Friday, 30 August 2013

Brown Hairstreaks near Oxford

August 28, 2013:
The Brown Hairstreak (Thecla betulae) is only found in a quite restricted region of Britain, mainly in Oxfordshire and neighbouring counties. Like its close relative, the Black Hairstreak, it only occurs in close proximity to its larval food-plant, the Sloe.

Brown Hairstreaks are very elusive butterflies and spend most of the time high up in the trees but when the weather conditions are favourable they can come down to nectar on flowers whilst the females also descend to lay their eggs on the sloe.

Larval food-plant: the Sloe

They mainly occur in quite small, scattered populations so sightings rarely consist of  more than just a few individuals.

The morning was spent at Otmoor under ideal conditions but no sightings were made (although a female had been seen and photographed here earlier in the day). A second well-known locality, Whitecross Green Wood, was visited next but again none were seen. Other people also searching had no luck either (although there were two probables very high up in a master Ash tree). So, a return was made to Otmoor for one last attempt and this was rewarded with a male perched on bramble in dense vegetation. After making such a long trip it was pleasing to have success at last although it had taken four hours of almost constant searching.

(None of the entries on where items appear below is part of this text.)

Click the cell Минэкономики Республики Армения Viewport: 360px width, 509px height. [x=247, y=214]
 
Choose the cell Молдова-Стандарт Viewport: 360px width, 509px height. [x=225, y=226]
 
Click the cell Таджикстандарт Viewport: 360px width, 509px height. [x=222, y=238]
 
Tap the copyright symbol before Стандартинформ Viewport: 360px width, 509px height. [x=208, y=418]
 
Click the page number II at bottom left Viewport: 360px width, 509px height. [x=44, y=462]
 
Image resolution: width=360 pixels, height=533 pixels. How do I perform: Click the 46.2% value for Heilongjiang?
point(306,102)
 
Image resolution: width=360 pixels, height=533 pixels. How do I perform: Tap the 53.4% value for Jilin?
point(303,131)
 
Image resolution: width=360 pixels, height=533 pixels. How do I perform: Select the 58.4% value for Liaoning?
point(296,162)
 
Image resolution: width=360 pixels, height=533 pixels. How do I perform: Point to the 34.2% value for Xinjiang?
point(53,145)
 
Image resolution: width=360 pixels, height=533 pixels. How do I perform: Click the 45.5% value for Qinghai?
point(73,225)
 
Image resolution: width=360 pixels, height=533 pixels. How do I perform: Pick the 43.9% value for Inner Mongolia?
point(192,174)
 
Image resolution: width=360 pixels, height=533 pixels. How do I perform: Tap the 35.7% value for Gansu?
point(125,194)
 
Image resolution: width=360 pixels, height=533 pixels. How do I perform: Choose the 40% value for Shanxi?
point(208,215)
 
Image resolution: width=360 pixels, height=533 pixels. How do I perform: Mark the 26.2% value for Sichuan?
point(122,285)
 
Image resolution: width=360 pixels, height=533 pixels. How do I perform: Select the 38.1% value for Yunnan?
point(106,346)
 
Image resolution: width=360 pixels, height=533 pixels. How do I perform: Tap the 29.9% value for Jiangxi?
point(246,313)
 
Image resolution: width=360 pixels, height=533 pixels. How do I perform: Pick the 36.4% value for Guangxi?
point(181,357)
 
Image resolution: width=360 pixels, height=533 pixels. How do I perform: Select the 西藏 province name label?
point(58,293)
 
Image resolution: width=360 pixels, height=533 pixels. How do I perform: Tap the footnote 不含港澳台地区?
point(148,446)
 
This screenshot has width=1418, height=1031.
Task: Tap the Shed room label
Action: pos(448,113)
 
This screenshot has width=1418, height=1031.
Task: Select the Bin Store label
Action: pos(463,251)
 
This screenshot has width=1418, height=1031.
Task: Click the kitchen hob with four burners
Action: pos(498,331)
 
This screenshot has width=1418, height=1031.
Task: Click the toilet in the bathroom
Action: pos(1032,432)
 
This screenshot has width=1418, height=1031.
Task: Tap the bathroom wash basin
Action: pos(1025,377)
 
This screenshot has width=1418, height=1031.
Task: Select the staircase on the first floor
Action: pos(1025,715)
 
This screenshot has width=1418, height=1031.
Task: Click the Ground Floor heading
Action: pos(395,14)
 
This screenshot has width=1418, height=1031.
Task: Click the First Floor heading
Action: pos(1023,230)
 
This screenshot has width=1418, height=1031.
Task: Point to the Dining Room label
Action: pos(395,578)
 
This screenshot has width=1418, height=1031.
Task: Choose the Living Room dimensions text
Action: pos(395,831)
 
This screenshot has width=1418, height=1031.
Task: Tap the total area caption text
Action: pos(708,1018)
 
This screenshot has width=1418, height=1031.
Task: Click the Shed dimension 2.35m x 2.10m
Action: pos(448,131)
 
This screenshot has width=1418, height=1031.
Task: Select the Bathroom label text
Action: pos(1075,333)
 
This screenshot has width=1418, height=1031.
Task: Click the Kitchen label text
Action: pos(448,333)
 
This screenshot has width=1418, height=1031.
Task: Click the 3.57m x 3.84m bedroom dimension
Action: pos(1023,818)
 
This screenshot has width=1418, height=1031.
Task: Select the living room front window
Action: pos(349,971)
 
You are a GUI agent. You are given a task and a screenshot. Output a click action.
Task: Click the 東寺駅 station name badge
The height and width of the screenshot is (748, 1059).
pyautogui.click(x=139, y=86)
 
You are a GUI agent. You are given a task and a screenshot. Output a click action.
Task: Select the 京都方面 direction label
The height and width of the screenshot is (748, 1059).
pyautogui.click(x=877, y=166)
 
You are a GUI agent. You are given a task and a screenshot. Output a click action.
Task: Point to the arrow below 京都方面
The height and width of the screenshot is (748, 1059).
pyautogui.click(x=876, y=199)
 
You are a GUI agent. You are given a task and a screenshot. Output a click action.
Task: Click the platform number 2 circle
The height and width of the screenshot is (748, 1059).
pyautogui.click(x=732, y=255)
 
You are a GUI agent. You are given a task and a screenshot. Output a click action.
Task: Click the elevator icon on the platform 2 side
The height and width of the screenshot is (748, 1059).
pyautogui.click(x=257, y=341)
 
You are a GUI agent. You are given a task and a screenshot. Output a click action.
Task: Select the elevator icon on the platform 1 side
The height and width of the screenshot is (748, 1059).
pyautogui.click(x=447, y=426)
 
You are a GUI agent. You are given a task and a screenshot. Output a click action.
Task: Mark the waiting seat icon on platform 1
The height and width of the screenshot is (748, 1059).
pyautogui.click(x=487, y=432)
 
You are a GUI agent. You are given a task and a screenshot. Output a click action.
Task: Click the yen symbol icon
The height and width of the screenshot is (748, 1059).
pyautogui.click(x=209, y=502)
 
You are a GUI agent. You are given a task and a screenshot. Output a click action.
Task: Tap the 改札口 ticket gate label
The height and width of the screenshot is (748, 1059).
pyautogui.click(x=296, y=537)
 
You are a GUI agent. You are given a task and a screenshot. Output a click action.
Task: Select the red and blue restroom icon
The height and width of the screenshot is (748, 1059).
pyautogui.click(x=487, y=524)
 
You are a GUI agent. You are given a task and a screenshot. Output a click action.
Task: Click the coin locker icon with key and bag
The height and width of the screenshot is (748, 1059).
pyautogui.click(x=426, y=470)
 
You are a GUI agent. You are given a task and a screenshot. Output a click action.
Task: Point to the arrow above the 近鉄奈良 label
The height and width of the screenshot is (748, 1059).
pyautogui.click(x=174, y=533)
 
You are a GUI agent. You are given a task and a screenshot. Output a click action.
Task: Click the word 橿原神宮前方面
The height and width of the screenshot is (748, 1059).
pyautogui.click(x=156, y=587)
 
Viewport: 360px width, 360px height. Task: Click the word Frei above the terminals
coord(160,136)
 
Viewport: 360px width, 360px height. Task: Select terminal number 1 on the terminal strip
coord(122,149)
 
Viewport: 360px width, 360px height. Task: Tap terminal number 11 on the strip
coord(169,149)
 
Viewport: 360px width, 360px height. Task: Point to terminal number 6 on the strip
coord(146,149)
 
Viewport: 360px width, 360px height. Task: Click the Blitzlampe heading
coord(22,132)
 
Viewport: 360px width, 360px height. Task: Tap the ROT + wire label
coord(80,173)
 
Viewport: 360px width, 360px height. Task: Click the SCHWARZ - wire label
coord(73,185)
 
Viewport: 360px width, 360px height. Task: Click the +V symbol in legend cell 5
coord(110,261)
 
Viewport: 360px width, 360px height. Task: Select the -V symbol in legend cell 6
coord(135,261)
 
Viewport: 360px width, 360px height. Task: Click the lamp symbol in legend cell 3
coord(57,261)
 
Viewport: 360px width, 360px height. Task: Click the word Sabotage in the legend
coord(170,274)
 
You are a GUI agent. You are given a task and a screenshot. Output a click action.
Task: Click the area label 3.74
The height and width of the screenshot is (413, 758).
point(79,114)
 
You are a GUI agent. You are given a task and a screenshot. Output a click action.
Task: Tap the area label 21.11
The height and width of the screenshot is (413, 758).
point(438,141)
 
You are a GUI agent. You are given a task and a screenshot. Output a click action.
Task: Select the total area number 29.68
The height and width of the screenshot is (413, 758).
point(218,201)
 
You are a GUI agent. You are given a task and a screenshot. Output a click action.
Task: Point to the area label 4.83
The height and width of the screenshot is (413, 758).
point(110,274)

A Red Kite circling over the site at Otmoor

Friday, 16 August 2013

Purple Hairstreaks near Newby Bridge, Cumbria

August 3: At an extensive oak wood near here, there are several  places where oak trees come down below road level. The elusive Purple Hairstreak (Neozephyrus quercus) butterfly, which spends most of the time high in oak trees feeding on the aphid honeydew on the leaves, can sometimes be seen to advantage from such a viewpoint.

In flight, the underside of the wings flash pale grey as distinct from the pale brown colour of their relative the White-letter Hairstreak (usually found in elms) and this helps to identify them. The upper side of the wing is usually shot with blue-purple and can especially show to advantage when the angle of the light is favourable. Seen at other angles the upper-side may appear dull brown. Photos below show some colour effects.

Monday, 5 August 2013

White-letter Hairstreaks at Boilton Wood, Preston

August 25-30. 2013:
In contrast to last year, White-letter Hairstreaks (Satyrium w-album) have been seen frequently in at least two places in these woods. Individual colonies are likely to be small but there are probably several of them scattered over the area.

The butterflies are most visible when they come down from the trees above (elms being the food plant) for nectar on flowers below; thistles and brambles seem to be their preferred choice. Often when feeding, they will stay on a single flower for a long time and become engrossed. They can then be approached closely.